アンドラ・プラデシュ州では約800万人の女性を含む、農村貧困世帯の90%近くが所得を増やしました。
特に顕著だった成果:
- 融資を利用できる世帯数は2000年には50万世帯未満であったのが、2006年には600万世帯を超えました。
- 農村地域のアンドラ・プラデシュ州では貧しい人々のための金融セクターが銀行という形で登場しており、プロジェクト前に比べて20倍以上の貸付が農村の貧しい人々に対して行われており、新たな巨大顧客層が生まれました。貧困世帯に対する融資は年々増えており、2000年には2300万ドルに満たなかったのが2006年には4億4500万ドルとなりました。2000年以降の商業銀行からの累積的な融資の流れは11億ドルになります。
- 貧困世帯の累積貯蓄額が2006年に2億9200万ドルに達しました。
- 120万人を超える農村地域の貧しい人々が死亡・身体障害保険に加入しています。プロジェクト以前は1000人未満でした。
- 農村地域の約800万人の貧しい女性たちが62万9870の自助グループや2万8282の村落組織に加入しました。同プロジェクトでは2008年までに農村のすべての貧困世帯を組織化することが予定されています。
- 2万600人ほどの若者が訓練を受け、民間企業との提携によってサービス・セクターや建設セクターでの就職斡旋を受けました。
-同プロジェクトでコミュニティ組織を支援して、製品やサービスに対する市場価格が改善されました。

- 2000年以降2億6100万ドル。
- アンドラ・プラデシュ州に対するIDA投資戦略は、官民両セクターからの投資を活用して貧しい人々がリスク/融資/投資に値する存在になれるようにすることです。同プロジェクトでは1世帯当たり平均140ドルを投資していますが、このわずかな金額は商業金融機関からの融資による約3450ドルの投資として活用しています。
- IDAは制度構築、金融商品開発、マーケットとの連係促進、モニタリングおよび評価のための技術協力を提供しています。
- こうしたプログラムは、国連開発計画の南アジア貧困軽減プロジェクトや州政府の10年に及ぶ女性自助グループとの関わりに基づいて進められています。

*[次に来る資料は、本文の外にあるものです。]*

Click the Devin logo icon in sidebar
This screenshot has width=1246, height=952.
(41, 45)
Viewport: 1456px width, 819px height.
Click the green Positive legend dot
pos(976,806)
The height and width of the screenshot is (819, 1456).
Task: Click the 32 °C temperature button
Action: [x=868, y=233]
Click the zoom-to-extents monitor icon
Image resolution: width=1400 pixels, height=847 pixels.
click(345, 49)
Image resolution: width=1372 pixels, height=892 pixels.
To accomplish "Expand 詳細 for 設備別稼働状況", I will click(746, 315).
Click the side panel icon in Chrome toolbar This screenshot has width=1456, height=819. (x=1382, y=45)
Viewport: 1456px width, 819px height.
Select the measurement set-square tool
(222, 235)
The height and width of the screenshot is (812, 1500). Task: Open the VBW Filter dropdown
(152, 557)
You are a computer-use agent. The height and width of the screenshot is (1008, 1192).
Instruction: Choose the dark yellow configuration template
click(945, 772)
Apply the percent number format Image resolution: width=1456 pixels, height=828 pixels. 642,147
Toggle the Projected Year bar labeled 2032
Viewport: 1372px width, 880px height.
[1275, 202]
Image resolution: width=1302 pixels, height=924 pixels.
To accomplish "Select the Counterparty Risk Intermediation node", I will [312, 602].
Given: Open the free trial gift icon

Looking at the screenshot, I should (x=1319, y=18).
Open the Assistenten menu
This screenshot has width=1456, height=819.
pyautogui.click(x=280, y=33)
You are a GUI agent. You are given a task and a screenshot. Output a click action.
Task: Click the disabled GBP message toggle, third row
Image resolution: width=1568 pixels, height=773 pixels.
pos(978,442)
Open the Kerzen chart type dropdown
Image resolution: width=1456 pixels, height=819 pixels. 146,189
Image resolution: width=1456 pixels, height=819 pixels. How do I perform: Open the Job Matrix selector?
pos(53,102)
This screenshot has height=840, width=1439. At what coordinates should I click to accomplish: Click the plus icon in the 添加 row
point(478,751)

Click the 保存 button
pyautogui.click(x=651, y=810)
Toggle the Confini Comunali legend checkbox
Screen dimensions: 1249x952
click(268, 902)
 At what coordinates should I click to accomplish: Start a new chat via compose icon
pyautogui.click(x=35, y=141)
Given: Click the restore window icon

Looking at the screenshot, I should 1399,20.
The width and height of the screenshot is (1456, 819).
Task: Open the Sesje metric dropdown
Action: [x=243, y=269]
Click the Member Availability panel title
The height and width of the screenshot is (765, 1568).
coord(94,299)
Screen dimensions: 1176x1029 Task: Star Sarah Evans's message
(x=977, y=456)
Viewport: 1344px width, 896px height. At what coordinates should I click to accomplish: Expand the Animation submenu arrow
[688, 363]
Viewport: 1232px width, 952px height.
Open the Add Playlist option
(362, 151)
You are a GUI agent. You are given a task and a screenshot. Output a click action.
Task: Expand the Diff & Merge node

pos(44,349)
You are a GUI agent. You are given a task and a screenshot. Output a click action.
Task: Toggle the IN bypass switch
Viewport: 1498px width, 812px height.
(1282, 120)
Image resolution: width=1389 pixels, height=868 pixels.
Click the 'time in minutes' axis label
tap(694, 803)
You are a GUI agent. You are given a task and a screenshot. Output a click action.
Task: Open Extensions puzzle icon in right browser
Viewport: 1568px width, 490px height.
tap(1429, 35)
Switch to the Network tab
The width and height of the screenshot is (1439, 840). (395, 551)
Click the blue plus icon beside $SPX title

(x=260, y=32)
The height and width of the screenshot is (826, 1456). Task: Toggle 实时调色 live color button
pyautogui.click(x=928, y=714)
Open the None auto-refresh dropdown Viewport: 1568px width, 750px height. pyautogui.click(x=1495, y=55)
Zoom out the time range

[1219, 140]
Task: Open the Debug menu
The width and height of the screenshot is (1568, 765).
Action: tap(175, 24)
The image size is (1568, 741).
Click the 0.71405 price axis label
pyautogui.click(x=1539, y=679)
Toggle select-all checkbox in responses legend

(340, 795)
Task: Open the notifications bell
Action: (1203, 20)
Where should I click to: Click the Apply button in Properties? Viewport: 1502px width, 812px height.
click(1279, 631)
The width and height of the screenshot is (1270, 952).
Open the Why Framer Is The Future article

iこれらのIDAプロジェクトによって強化された自助グループの実行能力は、当面のプロジェクト以外でニーズの存在する分野にも向かっています。例えば津波被害にあった人々の生活立て直しを支援するために、これらのプロジェクトの下で確立されたコミュニティ・ターゲティングとマイクロ・プラニングを用いて災害から6カ月以内に約2000万ドルが充てられました。同様に、自助グループもエイズ認識啓蒙活動をはじめとするさまざまな公共プログラムにおけるフランチャイズとしての役目を果たしています。
大半の貧困世帯を貧困から抜け出させ、アンドラ・プラデシュ州が2015年までにミレニアム開発目標(MDG)を確実に達成するためには、約6億ドルが必要です。これにより優れた制度を構築し、商業銀行などの金融機関からもさらに多くの資金を投じてもらえるでしょう。これらのプロジェクトの成功と規模ゆえに、南アジア、特にインド東部のより貧しい州、パキスタン、アフガニスタン、ネパール、スリランカそしてバングラデシュでも同様のプロジェクトに対する需要があります。.